I’m ready to rave about The Breastfeeding Center for Greater Washington.
No less than a dozen people had already told me The Breastfeeding Center was awesome and one thing to be sure and take advantage of in preparing for Red Bean’s arrival. After one or two recommendations, I was ready to check them out. After the fifth or sixth, I was dying to find out why everyone loves this place so much. After the dozenth, I was actually giving people cool points in my mind for knowing about it. I wanted to be cool too.
I am sure that more reasons to love it exist than I can give today, since I’ve just been to one class, but that one class convinced me that no time spent here would be wasted. I took the Breastfeeding Basics class, which is free, and is held every other Wednesday during the lunch hour. There were around 20 women there today – in their very small and warm classroom – for the 1.5 hr class.
The class opened with a 10 minute video demonstrating successful “Baby-led” nursing – where the very new baby will actually seek out the breast and more often than not, achieve a successful and comfortable latch-on with only the slightest help from the mother. It was really cool to watch and learn about the reflexes infants are born with (they navigate by feeling with their cheeks), and how to provide them with the right circumstances for those instincts to work, and how much the baby can actually help make nursing successful.
Following the video, the center’s director, Pat Shelley, a board-certified lactation consultant who clearly has a huge heart for breastfeeding and a commitment to providing research-based information and support to nursing moms, walked us through an extremely informative hour and fifteen minutes on the topics of nipple preparation and prevention of soreness in the early days of breastfeeding, nursing bras, support pillows, other available items that can help (like gel pads, lanolin, etc) if you find that you need them, how to tell when baby is eating and when baby is just comforting at the breast, how to tell if baby is getting enough to eat, when to seek consultation or help, and how to track or journal breastfeeding in the early days. Pat had a fantastic teaching manner and I felt like that was one of the most productive hours I’ve ever spent.
After the hour was up, Pat offered to let any of us who wanted to learn how to hand express our milk stay and be taught how. About a third of us stayed – the brave, unsqueamish mamas of tomorrow! Why would we want to learn this? On Pat’s list of ways to prepare for breastfeeding was to learn before the baby arrives to express colostrum for four reasons: 1) Because colostrum is vital for your baby in the first few days, even if baby isn’t nursing well you can give him colostrum with a medicine dropper or syringe if need be, 2) gaining familiarity and comfort with your breasts will better equip you to establish breastfeeding when the baby is born, 3) colostrum is rich in antibodies and fats that will protect your nipples from infection and keep them soft and supple as they adjust to the onslaught of nursing, and 4) expressing some colostrum every day now will help to have a strong supply of it when baby comes. Cool! So there we were, eight or so strangers (except I knew one mom from my childbirth class!), and we pulled off our shirts, bared our breasts and learned to express colostrum (it took all of two minutes to learn this trick) – and guess what, we all had some, and in some cases, a lot. Our bodies are all about this business! Come on ahead, baby, dinner’s ready!

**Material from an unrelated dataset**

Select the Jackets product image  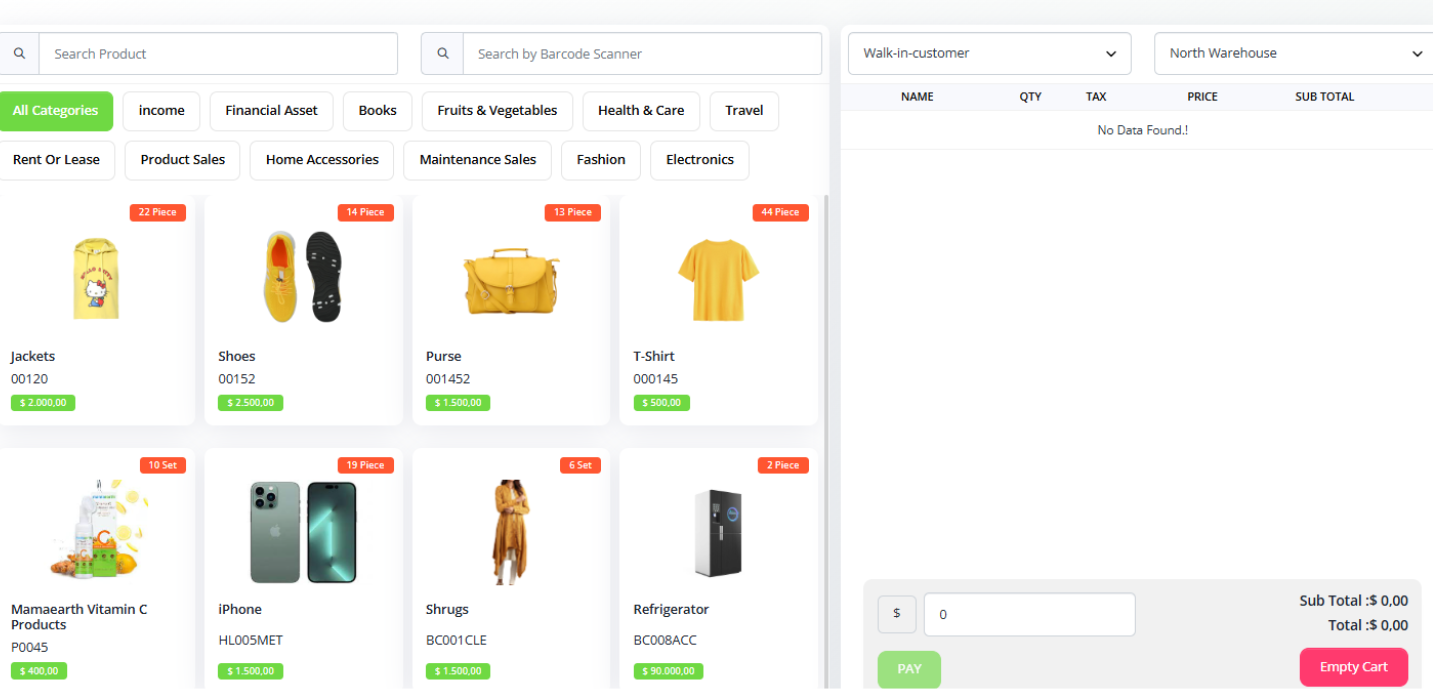(x=96, y=277)
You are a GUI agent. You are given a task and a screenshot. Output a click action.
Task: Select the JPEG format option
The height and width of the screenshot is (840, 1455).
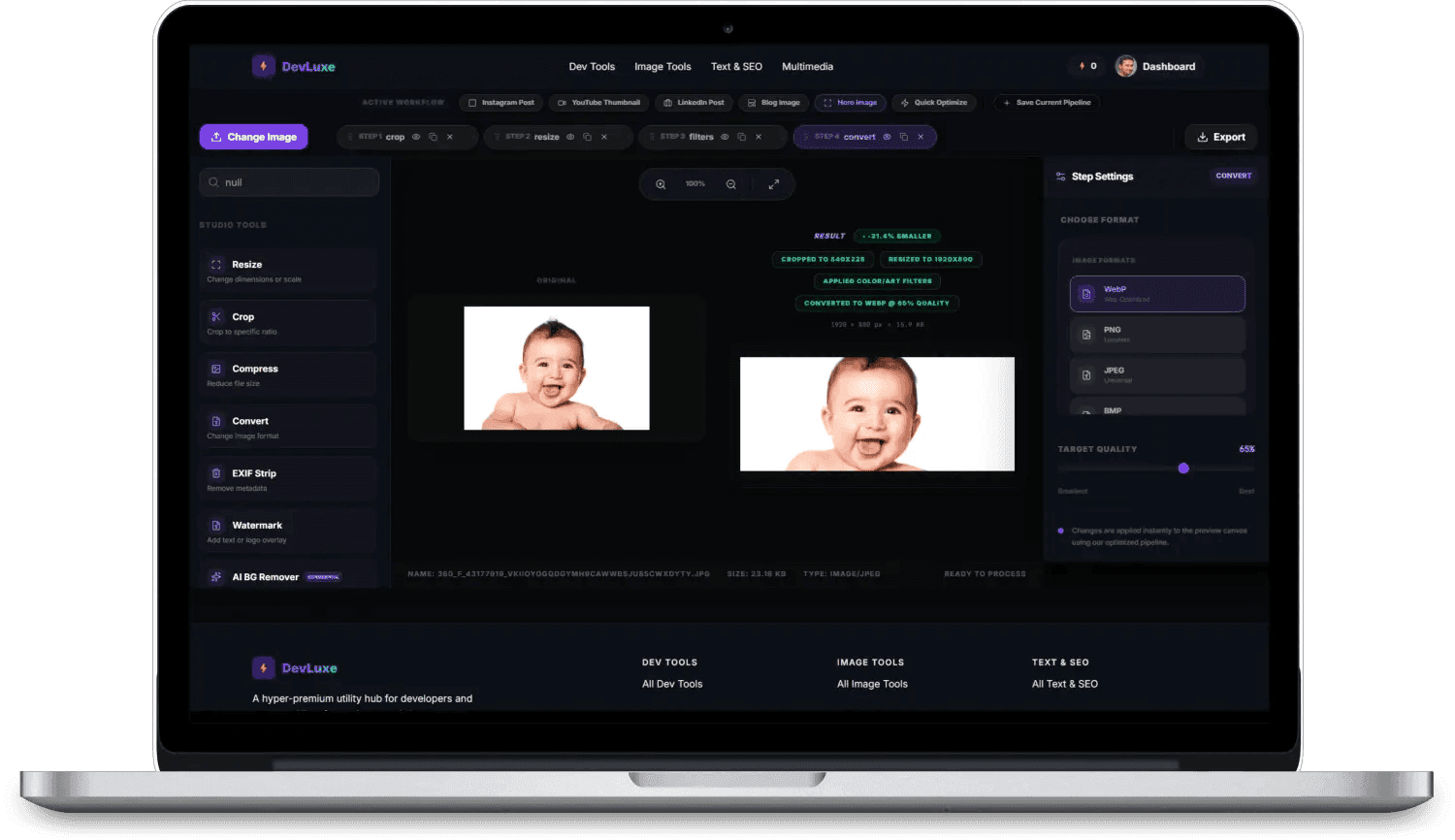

If you’re shuddering as you read this or your T.M.I. alarm is going off, I simply refuse to apologize, and I suggest that the loss of comfort with this aspect of human life is something Western women should be embarrassed by. As opposed to being embarrassed by the phenomenon of boobs feeding babies. It’s too cool, too fascinating, too magnificent to be prudish about. There’s knowledge to be gained that makes moms and babies happy and healthy. It’s a good thing and I’d say, if it bothers you to read the little tidbit I just wrote, please keep it to yourself.
And to anyone who shared my joy over learning such great things, smile at the next nursing mom you see out in public, give her a thumbs up if you want to, and you’re so inclined, make a donation to the Breastfeeding Center so more moms-to-be can take a free class and walk out excited about feeding their babies.